When I read through it I was impressed by the fact the Trust Policies which are still not being adhered to are not even mentioned…while at the same time the primary “solution” being touted is simply to raise application fees.

With all due respect, this is akin to a chicken farmer being told by the fox he doesn’t need to mend the fence… he just needs to get a few more chickens.

According to the Staff report on the draft bylaw, an average rezoning application costs about $12,000 to process. Comparing that to the existing Policy guidelines, that suggests an average rezoning application is taking only 3 times longer than it should, not 13 times longer than the financial data show for applications. Then where is the additional time spent? Something doesn’t add up here and no audit has been conducted which would shed more light.

In addition, even if Staff’s current recommendations are adopted, it means taxpayers will still be picking up about $1.5 million a year in subsidizing development applications.

To that point, there is some discussion within the Staff Report about the “benefit” to the public of the Trust in processing a development application. With all due respect, if one taxpayer wants to make an application to rezone a property, why should a taxpayer from Lasqueti pay for ANY part of processing a land use application on Salt Spring? Especially when there are specific policies to address this?

With all due respect the current proposal is entirely inadequate, and, in my opinion, attempts to veil the underlying inefficiency which is apparent.

And this is where the issue begins to boil down to its essence. If applications are taking 13 times longer on average to process, one approach would be to increase application fees 13 fold. However, what would the consequences of that be?

Well, the very first taxpayer to apply for a rezoning application would be told the application fee has recently been increased from $5,000 to $65,000. And, what do you think you, as the elected representative, would hear from that taxpayer? This would become front page news, as it should now be.

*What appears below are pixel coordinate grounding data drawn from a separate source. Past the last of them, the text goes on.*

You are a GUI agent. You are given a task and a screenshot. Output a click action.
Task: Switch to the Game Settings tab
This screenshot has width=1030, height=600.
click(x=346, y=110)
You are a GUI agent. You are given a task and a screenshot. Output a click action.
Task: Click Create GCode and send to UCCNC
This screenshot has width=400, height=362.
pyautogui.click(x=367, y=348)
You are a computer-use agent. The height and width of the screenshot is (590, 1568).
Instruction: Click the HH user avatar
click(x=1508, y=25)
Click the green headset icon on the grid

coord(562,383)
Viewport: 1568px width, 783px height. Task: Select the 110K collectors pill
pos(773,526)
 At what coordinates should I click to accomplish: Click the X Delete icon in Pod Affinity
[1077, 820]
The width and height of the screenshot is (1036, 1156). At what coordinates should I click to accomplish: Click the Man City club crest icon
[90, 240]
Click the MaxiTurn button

Instead, Staff are recommending you make things more complicated, add on a few additional charges here and there, and only charge a total of say $12,000….which would leave taxpayers to pick up the additional $53,000 of processing.

I’m going to put it to you all that this situation has been out of control for over 16 years, and has gotten worse, not better, over that time.

The question of whether this whole matter is actionable has arisen. Do you, and this corporate body, owe an administrative duty of care to the electors of the Trust Area to ensure the Trust’s Policies are followed, to ensure the taxpayers are receiving fair service for fair cost? That’s a great question, and as our representative one you should all be asking yourselves.

If this was a private corporation which you owned, and you discovered it was operating at a 7.1% efficiency, and that you were subsidizing that inefficiency by over $2,000,000 a year, and that the reason for the subsidy was that the CAO you appointed, and your Directors and employees had been collectively blatantly ignoring company policies for 16 years, in spite of an independent consultant’s report and recommendations leading to a $20 million loss…I’m going to ask you… would you demand that heads roll and that existing policies be enforced, or, just continue business as usual and raise rates to try and cover the ongoing losses?

It’s entirely your decision to make, one way or another. You are the captains of this enterprise, but, it is long past time to right this ship.

Thank you.

Eric Booth, Islands Trustee (2002-2005).